ANFORDERUNG
Tippe die folgenden Daten vollständig und Zeile für Zeile unverändert ab.

BEREITGESTELLTE DATEN

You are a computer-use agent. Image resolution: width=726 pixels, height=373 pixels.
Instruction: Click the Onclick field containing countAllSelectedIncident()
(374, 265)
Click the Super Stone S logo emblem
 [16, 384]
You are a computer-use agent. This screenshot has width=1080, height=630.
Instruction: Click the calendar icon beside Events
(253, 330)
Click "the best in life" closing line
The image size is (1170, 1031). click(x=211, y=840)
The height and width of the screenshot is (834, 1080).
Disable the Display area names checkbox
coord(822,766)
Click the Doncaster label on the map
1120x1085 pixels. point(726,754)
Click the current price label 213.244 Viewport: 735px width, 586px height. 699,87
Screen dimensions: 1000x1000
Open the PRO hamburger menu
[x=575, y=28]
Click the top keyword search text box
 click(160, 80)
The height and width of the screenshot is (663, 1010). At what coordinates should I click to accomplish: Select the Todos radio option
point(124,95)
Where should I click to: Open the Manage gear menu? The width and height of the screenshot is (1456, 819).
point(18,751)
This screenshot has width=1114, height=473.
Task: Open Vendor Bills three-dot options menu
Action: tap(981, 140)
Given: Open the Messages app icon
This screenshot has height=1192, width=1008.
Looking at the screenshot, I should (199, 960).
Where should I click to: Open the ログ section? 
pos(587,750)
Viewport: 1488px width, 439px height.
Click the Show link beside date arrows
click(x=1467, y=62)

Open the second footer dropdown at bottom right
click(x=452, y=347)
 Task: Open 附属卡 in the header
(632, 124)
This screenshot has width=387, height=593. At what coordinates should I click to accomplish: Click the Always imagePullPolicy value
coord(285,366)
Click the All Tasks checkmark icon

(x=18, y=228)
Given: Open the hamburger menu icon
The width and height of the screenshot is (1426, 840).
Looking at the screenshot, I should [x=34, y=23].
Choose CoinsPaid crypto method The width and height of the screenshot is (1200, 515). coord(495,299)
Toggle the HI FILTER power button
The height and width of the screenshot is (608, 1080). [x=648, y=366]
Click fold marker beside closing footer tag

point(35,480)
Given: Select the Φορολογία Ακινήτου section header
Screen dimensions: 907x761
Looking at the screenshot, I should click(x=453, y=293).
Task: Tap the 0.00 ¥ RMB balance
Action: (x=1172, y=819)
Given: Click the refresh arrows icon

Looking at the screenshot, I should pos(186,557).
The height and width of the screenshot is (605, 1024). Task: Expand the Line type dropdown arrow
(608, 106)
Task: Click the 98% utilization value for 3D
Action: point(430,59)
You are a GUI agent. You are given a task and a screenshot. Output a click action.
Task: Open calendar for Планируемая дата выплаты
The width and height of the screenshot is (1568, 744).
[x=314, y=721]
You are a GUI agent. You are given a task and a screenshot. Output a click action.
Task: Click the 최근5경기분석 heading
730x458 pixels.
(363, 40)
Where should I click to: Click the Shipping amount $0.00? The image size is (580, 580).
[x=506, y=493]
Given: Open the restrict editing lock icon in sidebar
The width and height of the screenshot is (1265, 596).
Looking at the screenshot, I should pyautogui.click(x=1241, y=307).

LÖSUNG DER AUFGABE
You are a computer-use agent. Image resolution: width=726 pixels, height=373 pixels.
Instruction: Click the Onclick field containing countAllSelectedIncident()
(374, 265)
Click the Super Stone S logo emblem
 [16, 384]
You are a computer-use agent. This screenshot has width=1080, height=630.
Instruction: Click the calendar icon beside Events
(253, 330)
Click "the best in life" closing line
The image size is (1170, 1031). click(x=211, y=840)
The height and width of the screenshot is (834, 1080).
Disable the Display area names checkbox
coord(822,766)
Click the Doncaster label on the map
1120x1085 pixels. point(726,754)
Click the current price label 213.244 Viewport: 735px width, 586px height. 699,87
Screen dimensions: 1000x1000
Open the PRO hamburger menu
[x=575, y=28]
Click the top keyword search text box
 click(160, 80)
The height and width of the screenshot is (663, 1010). At what coordinates should I click to accomplish: Select the Todos radio option
point(124,95)
Where should I click to: Open the Manage gear menu? The width and height of the screenshot is (1456, 819).
point(18,751)
This screenshot has width=1114, height=473.
Task: Open Vendor Bills three-dot options menu
Action: tap(981, 140)
Given: Open the Messages app icon
This screenshot has height=1192, width=1008.
Looking at the screenshot, I should (199, 960).
Where should I click to: Open the ログ section? 
pos(587,750)
Viewport: 1488px width, 439px height.
Click the Show link beside date arrows
click(x=1467, y=62)

Open the second footer dropdown at bottom right
click(x=452, y=347)
 Task: Open 附属卡 in the header
(632, 124)
This screenshot has width=387, height=593. At what coordinates should I click to accomplish: Click the Always imagePullPolicy value
coord(285,366)
Click the All Tasks checkmark icon

(x=18, y=228)
Given: Open the hamburger menu icon
The width and height of the screenshot is (1426, 840).
Looking at the screenshot, I should [x=34, y=23].
Choose CoinsPaid crypto method The width and height of the screenshot is (1200, 515). coord(495,299)
Toggle the HI FILTER power button
The height and width of the screenshot is (608, 1080). [x=648, y=366]
Click fold marker beside closing footer tag

point(35,480)
Given: Select the Φορολογία Ακινήτου section header
Screen dimensions: 907x761
Looking at the screenshot, I should click(x=453, y=293).
Task: Tap the 0.00 ¥ RMB balance
Action: (x=1172, y=819)
Given: Click the refresh arrows icon

Looking at the screenshot, I should pos(186,557).
The height and width of the screenshot is (605, 1024). Task: Expand the Line type dropdown arrow
(608, 106)
Task: Click the 98% utilization value for 3D
Action: point(430,59)
You are a GUI agent. You are given a task and a screenshot. Output a click action.
Task: Open calendar for Планируемая дата выплаты
The width and height of the screenshot is (1568, 744).
[x=314, y=721]
You are a GUI agent. You are given a task and a screenshot. Output a click action.
Task: Click the 최근5경기분석 heading
730x458 pixels.
(363, 40)
Where should I click to: Click the Shipping amount $0.00? The image size is (580, 580).
[x=506, y=493]
Given: Open the restrict editing lock icon in sidebar
The width and height of the screenshot is (1265, 596).
Looking at the screenshot, I should pyautogui.click(x=1241, y=307).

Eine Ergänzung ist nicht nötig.